Глава III. Культурный национализм и историческая мифология: от элитарного почвенничества к массовому сознаний





 

Культурный национализм как разновидность утопического сознания основан на историческом мифе. Примечательно, однако, что несмотря на разделяемый теоретиками культурного национализма релятивизм относительно объективности исторического знания, они обычно не имеют духа признать отличие собственных построений от исторической науки. Цель подобной историографии — создание обращенной в прошлое утопии времени, и. как всякая утопия, образ Золотого века выполняет в общественном сознании определённые необходимые функции. Поэтому критиковать подобные представления с точки зрения их несоответствия нормам и требованиям исторической науки — довольно наивно. «Точное историческое знание, — отмечает исследователь соотношения утопии и традиции Ежи Шацкий, — может быть для утопии времени смертоносным, ведь она ищет не истины, а совершенства. Для неё важно лишь то, чтобы время, которому она отдаёт предпочтение, это счастливое „когда-то“ или „когда-нибудь“ говорило „нет“ настоящему времени. Если историческая наука рассказывает о таком времени, тем лучше для утопии. Ясли науке оно неизвестно, утописты сумеют его выдумать.»[319]

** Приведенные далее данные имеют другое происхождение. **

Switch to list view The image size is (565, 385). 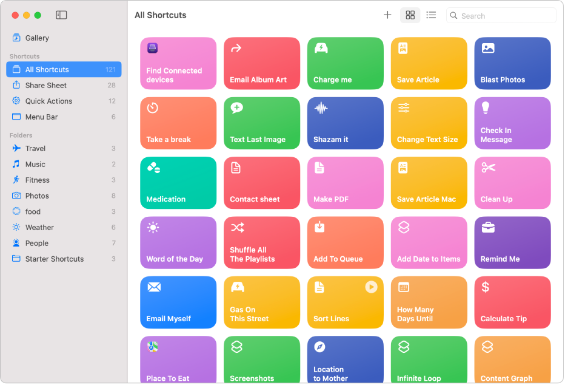pyautogui.click(x=431, y=15)
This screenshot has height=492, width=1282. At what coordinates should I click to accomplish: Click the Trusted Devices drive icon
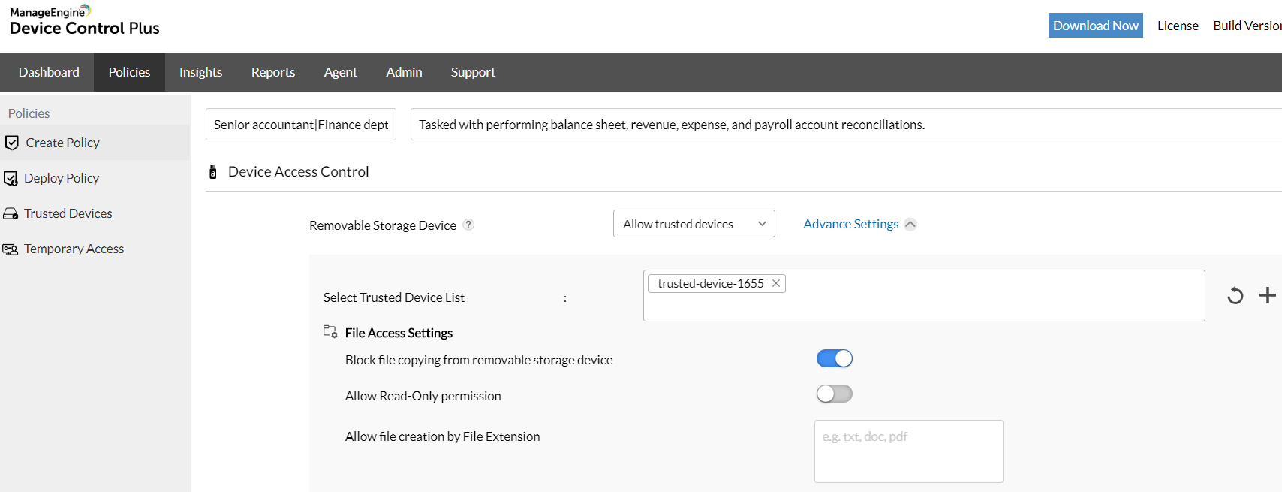point(11,213)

Очевидно, что националистическая историография заведомо внеисторична и не может считаться фальсификацией, ибо утверждается или оспаривается не исторический факт, а право на достоинство, этнообразующий миф, каковой вправе иметь любой народ. Занятный пример подобной исторической мифологии приводит Е.Б.Рашковский: неприкасаемая рыбацкая католическая каста парава из Южного Тамилнада, разбогатев благодаря новым орудиям лова, приобрела большой вес, контрастировавший с её приниженным положением и, очевидно, с уничижительным самосознанием. В 1928 г. нанятый за большие деньги историограф написал брошюру о происхождении касты парава от героев Махабхараты, т. е. от варны кшатриев.[320]

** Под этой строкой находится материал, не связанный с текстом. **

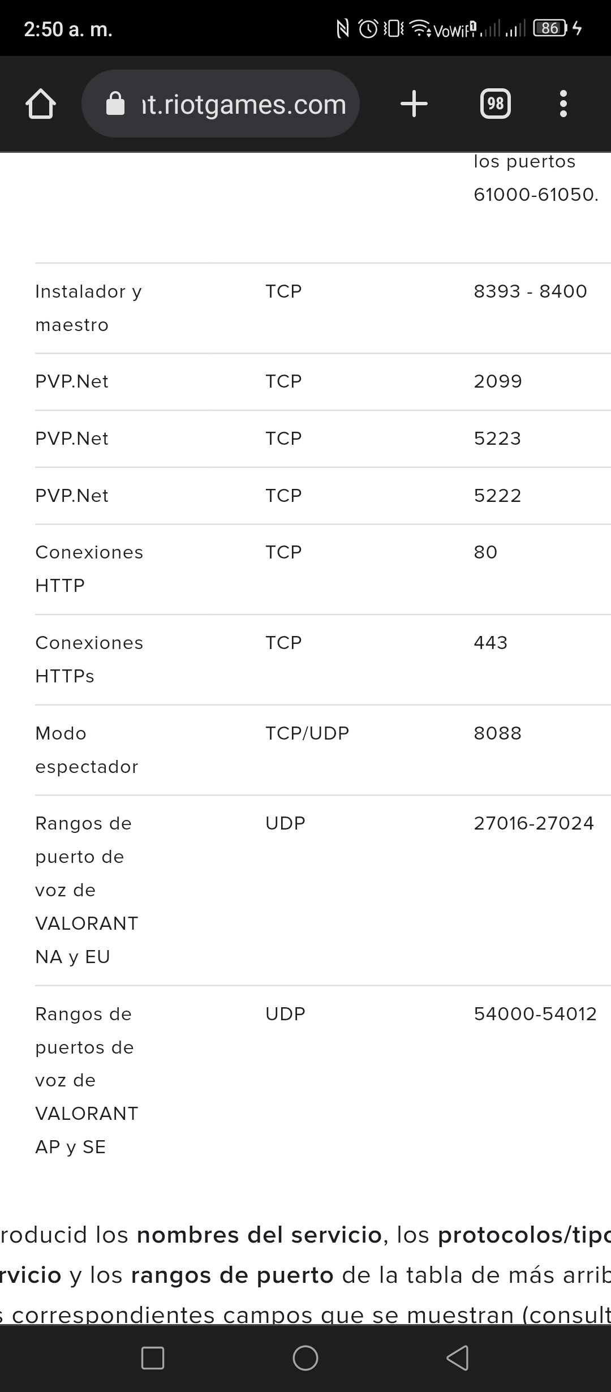Tap the Modo espectador TCP/UDP protocol cell

click(307, 733)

Это самовозвеличивание играет центральную роль при смене доминанты в самовосприятии группы. Забегая вперед, оговоримся, что остовом, костяком культуры служит совокупность условных образов, мало связанных с реальным обликом их прототипов. Это «Образы Иного», т. е. представление об иных этнических, социальных и т. п. группах, как бы персонифицирующих абстрактные качества, которые тем самым как бы закрепляются в структуре культурного пространства за определённым носителем, и собственный образ. «Образ Себя», или воплощённое в данной культуре самосознание. Причём без значительных перемен во всём остальном, как это хорошо понятно нашим соотечественникам, «страна героев» может легко превращаться в «страну дураков», а через некоторое время — обратно.

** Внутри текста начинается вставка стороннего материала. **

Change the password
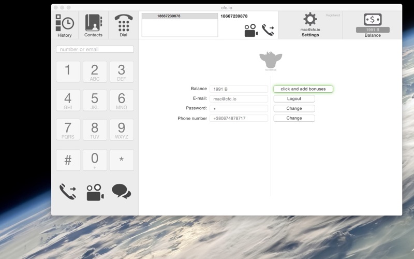 tap(294, 109)
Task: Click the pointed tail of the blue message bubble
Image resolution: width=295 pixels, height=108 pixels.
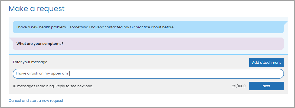Action: coord(286,23)
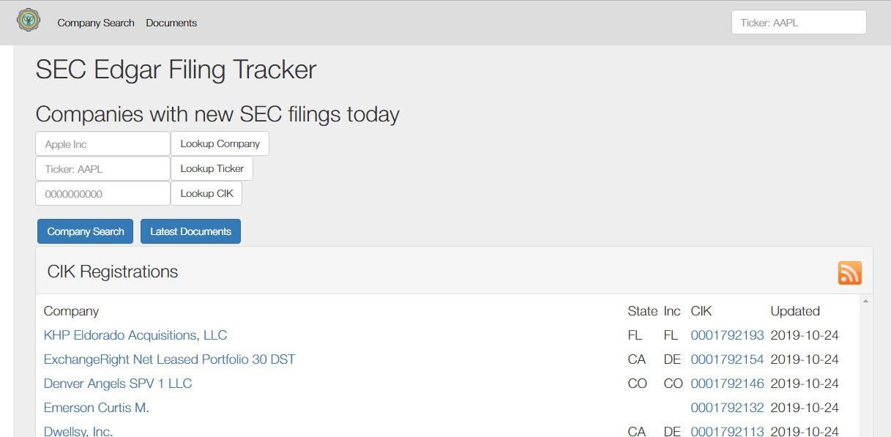This screenshot has height=437, width=891.
Task: Click the CIK number input field
Action: (102, 194)
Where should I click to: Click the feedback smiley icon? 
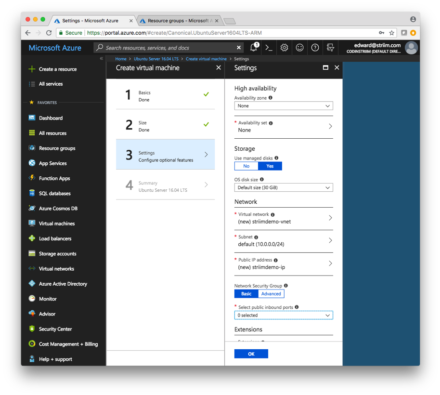coord(299,48)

Качели мерного чередования того и другого образа в культуре — ещё один пример постоянной самокритики и отрицания собственных установок как естественного и нормального состояния культуры (длительное пребывание в состоянии самобичевания и самокритики, как и самовосхваления и самолюбования для неё пагубно).

Периоды самобичевания в культуре вовсе не являются патологией, а служат коррекции и гармонизации культурной динамики. В истории любой культуры отчётливо выделяются периоды, когда, пусть даже нравы и экономика не претерпевают заметных ухудшений, национальное самосознание испытывает потребность в том, чтобы подвергнуть критике собственный привычный образ. Историография обслуживает потребность в смене доминанты в самосознании, также периодически чередуя апологетику и разоблачения, гордость и позор в освещении одних и тех же событий. Историческая мифология — спутник переключения самосознания на самоуважение, и тогда же очевидная собственная отсталость воспринимается как приоритет.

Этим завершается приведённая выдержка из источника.